Total CAC Score Test

Most people who have a heart attack never saw it coming. They had no symptoms, no warning, and often no prior diagnosis of heart disease. The coronary artery calcium score exists precisely to change that equation. It is one of the most powerful tools in preventive cardiology for finding silent disease before it becomes a catastrophic event, and it does so with a single, low-radiation CT scan that takes minutes to perform.

What makes it remarkable is not just that it detects plaque, but that it quantifies it. The resulting number, called the Agatston score, maps directly onto real-world event rates in ways that traditional risk calculators simply cannot match. Understanding your score is, in many respects, understanding your cardiovascular future.

What It Is

Coronary artery calcium (CAC) scoring measures the total amount of calcified atherosclerotic plaque across all of the coronary arteries, the vessels that supply the heart with blood. Atherosclerosis, the process by which fatty and inflammatory material builds up inside artery walls, eventually leads to calcification of those deposits. Calcium in the arteries is therefore a reliable marker of cumulative plaque burden, essentially a record of how much arterial damage has accumulated over a lifetime.

The scan is performed using a non-contrast, ECG-gated CT, meaning no dye injection is needed and the imaging is timed to the heartbeat to reduce motion blur. The resulting Agatston score is calculated by multiplying the area of each calcified deposit by a density weighting factor, then summing the results across every coronary artery. The score ranges from 0, meaning no detectable calcified plaque, to well over 1,000 in cases of extensive disease. A score of zero is not merely reassuring; it is, as the research literature has come to call it, a demonstration of the "power of zero."

What the Research Shows

The predictive power of CAC scoring is robust and consistent across populations. In the Multi-Ethnic Study of Atherosclerosis (MESA), which followed 6,814 asymptomatic adults over approximately 11 years, ASCVD event rates rose in a stepwise fashion with increasing CAC scores. Critically, each doubling of the CAC score was associated with approximately a 14% increase in risk, a relationship that held independent of traditional cardiovascular risk factors and across sex and racial groups.
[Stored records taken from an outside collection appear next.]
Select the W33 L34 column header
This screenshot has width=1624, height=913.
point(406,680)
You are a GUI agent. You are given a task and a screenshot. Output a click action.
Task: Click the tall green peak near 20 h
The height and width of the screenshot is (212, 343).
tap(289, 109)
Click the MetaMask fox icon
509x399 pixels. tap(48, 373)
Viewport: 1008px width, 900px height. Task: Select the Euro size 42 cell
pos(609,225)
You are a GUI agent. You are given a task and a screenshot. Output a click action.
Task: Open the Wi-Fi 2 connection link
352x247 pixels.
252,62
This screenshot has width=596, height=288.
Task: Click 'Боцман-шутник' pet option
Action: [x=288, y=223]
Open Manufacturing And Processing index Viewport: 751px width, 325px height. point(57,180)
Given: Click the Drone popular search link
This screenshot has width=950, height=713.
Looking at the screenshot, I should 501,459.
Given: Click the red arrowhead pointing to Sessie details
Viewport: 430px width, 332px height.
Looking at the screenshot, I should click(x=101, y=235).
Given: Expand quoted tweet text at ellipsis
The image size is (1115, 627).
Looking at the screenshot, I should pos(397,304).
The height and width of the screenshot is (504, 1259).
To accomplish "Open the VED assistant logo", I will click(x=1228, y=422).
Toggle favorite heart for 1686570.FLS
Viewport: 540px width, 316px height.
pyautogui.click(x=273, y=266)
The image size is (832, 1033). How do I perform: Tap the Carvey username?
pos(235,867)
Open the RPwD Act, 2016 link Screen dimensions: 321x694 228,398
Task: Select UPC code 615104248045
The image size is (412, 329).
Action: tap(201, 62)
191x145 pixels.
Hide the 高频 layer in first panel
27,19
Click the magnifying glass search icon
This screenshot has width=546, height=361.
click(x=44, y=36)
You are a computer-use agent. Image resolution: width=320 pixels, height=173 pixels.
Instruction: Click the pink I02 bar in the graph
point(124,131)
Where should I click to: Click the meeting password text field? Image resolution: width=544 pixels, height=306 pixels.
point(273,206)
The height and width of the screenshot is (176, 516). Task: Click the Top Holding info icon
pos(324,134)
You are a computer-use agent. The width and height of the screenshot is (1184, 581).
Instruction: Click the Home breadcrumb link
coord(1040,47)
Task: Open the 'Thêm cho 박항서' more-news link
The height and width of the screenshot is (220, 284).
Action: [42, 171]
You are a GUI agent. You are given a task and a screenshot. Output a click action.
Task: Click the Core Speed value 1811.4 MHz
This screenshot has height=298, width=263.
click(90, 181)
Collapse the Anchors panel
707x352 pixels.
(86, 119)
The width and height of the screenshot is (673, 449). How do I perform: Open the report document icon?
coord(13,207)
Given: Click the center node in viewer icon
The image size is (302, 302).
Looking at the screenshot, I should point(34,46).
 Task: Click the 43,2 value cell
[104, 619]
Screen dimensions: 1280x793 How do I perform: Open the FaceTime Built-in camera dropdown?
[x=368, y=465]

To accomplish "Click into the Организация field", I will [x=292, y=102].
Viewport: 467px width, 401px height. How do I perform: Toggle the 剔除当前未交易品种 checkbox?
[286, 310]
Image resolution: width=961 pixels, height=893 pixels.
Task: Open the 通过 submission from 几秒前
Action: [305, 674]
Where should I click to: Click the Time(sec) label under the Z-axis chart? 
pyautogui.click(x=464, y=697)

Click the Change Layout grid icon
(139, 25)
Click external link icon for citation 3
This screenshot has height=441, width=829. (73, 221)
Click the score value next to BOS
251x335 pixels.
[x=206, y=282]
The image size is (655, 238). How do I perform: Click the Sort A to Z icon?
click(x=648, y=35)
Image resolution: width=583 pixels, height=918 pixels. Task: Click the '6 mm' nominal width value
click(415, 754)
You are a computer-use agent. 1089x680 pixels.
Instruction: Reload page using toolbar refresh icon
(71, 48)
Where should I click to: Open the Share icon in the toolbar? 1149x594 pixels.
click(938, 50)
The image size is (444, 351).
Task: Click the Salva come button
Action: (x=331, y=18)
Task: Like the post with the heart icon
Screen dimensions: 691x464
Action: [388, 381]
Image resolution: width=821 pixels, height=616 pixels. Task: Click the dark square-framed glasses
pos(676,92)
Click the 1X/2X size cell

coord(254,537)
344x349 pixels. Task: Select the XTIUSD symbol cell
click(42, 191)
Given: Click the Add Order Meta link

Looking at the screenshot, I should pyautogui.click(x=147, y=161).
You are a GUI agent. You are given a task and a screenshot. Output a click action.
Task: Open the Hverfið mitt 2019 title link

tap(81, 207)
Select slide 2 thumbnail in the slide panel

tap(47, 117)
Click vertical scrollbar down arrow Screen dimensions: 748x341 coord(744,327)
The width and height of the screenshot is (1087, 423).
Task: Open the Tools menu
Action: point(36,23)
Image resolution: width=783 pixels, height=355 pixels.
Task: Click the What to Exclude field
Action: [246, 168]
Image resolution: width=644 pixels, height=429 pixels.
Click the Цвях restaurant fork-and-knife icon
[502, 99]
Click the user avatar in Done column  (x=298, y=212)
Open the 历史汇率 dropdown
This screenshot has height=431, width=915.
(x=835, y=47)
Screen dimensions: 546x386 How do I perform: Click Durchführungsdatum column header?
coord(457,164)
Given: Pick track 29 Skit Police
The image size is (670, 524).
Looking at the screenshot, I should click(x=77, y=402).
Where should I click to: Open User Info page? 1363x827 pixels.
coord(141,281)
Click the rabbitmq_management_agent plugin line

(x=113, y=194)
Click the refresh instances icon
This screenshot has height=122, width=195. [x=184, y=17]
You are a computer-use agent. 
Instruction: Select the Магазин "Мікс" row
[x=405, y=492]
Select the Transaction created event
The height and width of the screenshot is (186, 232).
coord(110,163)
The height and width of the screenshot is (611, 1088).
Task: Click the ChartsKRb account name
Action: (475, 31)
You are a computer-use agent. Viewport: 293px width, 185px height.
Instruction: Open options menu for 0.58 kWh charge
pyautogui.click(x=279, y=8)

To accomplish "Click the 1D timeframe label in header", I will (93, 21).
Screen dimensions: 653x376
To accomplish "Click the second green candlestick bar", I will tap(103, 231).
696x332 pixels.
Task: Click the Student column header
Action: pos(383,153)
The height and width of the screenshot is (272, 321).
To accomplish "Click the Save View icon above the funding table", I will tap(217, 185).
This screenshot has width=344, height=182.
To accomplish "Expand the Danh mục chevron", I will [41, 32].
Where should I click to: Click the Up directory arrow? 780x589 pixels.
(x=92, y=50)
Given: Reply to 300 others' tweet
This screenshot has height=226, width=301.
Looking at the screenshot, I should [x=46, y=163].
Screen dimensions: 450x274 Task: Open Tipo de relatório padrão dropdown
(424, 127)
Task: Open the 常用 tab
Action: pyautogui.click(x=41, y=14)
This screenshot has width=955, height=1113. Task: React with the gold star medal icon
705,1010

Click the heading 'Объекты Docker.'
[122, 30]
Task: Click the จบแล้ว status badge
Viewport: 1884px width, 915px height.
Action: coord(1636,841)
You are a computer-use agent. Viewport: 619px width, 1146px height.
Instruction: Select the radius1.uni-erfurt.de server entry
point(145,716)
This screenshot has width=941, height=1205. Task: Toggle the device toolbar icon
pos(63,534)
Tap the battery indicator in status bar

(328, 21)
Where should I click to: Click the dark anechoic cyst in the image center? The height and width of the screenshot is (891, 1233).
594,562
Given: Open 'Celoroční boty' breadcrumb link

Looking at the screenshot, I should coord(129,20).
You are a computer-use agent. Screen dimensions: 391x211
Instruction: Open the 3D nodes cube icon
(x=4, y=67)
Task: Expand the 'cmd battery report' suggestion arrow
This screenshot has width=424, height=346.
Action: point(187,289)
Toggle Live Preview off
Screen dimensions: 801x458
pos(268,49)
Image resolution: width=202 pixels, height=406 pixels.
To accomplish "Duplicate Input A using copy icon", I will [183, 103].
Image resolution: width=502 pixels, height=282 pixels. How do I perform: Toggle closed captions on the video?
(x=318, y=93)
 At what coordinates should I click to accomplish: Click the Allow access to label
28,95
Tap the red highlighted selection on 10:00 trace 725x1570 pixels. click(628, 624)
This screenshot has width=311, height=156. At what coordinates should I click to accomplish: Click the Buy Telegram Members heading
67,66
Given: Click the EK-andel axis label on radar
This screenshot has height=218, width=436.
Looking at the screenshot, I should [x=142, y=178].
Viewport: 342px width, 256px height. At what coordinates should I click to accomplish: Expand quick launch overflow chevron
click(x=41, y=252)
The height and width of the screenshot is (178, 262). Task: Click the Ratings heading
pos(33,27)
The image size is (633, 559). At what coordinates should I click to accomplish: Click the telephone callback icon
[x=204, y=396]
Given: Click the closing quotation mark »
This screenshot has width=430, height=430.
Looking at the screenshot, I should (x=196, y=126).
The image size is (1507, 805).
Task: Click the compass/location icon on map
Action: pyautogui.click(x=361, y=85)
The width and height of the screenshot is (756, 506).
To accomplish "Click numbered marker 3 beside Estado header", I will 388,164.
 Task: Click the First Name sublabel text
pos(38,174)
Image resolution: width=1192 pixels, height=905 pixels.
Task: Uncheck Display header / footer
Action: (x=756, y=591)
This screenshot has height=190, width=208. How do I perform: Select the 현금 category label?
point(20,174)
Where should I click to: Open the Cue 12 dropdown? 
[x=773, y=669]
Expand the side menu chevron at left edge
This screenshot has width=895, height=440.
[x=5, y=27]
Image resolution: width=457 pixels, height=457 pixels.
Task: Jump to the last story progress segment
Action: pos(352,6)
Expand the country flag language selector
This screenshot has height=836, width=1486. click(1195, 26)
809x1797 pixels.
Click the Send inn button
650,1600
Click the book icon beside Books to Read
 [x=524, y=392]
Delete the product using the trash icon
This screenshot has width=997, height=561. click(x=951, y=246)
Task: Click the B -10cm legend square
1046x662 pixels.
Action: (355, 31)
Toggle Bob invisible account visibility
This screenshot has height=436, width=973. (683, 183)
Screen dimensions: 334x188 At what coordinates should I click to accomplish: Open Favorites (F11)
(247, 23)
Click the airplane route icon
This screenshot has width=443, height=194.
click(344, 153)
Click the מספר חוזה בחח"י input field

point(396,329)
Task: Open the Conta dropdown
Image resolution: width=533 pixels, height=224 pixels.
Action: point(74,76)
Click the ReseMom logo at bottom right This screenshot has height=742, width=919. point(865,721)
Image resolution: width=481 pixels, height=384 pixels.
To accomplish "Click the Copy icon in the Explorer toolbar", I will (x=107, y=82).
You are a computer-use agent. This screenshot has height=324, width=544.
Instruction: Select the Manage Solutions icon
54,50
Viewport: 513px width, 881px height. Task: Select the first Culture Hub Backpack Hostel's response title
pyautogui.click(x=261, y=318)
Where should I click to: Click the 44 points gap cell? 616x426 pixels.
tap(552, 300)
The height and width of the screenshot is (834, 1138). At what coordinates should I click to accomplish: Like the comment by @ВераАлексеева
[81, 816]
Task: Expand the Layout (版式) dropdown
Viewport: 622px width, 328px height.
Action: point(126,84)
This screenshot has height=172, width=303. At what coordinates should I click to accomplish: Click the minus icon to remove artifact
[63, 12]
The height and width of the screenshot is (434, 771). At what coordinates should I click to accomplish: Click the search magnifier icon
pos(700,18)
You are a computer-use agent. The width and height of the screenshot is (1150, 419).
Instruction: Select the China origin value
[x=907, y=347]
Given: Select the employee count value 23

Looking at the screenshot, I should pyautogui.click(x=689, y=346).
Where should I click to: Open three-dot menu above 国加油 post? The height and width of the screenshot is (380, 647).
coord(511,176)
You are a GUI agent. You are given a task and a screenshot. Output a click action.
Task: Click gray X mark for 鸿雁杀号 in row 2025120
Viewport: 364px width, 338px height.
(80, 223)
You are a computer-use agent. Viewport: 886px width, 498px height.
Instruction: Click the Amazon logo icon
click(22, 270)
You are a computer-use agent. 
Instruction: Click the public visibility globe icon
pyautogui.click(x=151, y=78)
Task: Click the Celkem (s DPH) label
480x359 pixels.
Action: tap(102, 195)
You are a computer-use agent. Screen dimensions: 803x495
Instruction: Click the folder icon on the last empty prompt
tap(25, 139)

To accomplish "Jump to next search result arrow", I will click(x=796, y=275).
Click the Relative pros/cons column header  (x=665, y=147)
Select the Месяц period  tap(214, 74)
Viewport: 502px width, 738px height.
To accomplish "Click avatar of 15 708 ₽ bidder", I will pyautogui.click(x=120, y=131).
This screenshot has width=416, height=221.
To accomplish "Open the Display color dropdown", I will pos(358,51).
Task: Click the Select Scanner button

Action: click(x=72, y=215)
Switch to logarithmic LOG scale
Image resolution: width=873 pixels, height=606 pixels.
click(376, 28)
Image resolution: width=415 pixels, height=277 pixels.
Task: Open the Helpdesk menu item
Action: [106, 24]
The score categories translate into clinically meaningful risk bands. A score of zero is associated with very low 5 to 10 year event rates, typically below 1 to 5%. In patients presenting with stable chest pain, a CAC of zero corresponded to a MACE (major adverse cardiovascular events) rate of approximately 0.5% over 3.5 years, along with very low rates of obstructive coronary artery disease. Scores between 1 and 100 indicate mild atherosclerosis with risk elevated above zero but generally below thresholds that would independently drive treatment decisions. Scores from 101 to 300 are associated with 10-year ASCVD risk typically exceeding 7.5%, which is the conventional threshold supporting statin therapy. At CAC scores of 300 to 400 and above, 10-year ASCVD event rates in population cohorts range from approximately 13% to 26%, and in the stable chest pain cohort, a CAC above 400 corresponded to a MACE rate of approximately 6.8%, with high rates of obstructive disease and revascularization.

CAC scoring also adds predictive information beyond what traditional risk calculators can provide. A systematic review and meta-analysis published in JAMA Internal Medicine confirmed that CAC scores provide incremental value in cardiovascular risk assessment above and beyond standard risk factors. This matters most in patients at intermediate risk, where the decision to start preventive medications is genuinely uncertain, and a CAC score can meaningfully tip the clinical decision one way or the other.

Even in patients who have already had a heart attack, CAC score retains prognostic value. Among acute myocardial infarction patients, those in the top quartile of CAC burden (scores above approximately 5,300) experienced substantially more MACE even after statistical adjustment for other risk factors.

One important caveat: CAC does not measure non-calcified or soft plaque, and it does not directly assess whether an artery is blocked. Up to 14% of patients with flow-limiting stenoses may have a CAC score of zero, which means the test should not be used in isolation to rule out obstructive coronary artery disease in symptomatic patients.

On the methodological frontier, researchers have found that separately modeling calcium volume and density, rather than relying solely on the composite Agatston score, can modestly improve risk prediction. Artificial intelligence applied to CAC scans has also shown promise in further enhancing cardiovascular event prediction, potentially extracting additional prognostic signal from the same imaging data.

Questions This Biomarker Can Answer

• Do I have silent atherosclerosis, even if I have no symptoms and my cholesterol appears normal?
• Is my 10-year cardiovascular risk high enough to justify starting a statin or aspirin?
• If my traditional risk score places me in the "borderline" category, does my actual plaque burden push me into a higher or lower risk group?
• How does my coronary artery disease burden compare to others of my age, sex, and ethnicity?
• If I have stable chest pain, how likely is it that my symptoms are due to significant obstructive coronary artery disease?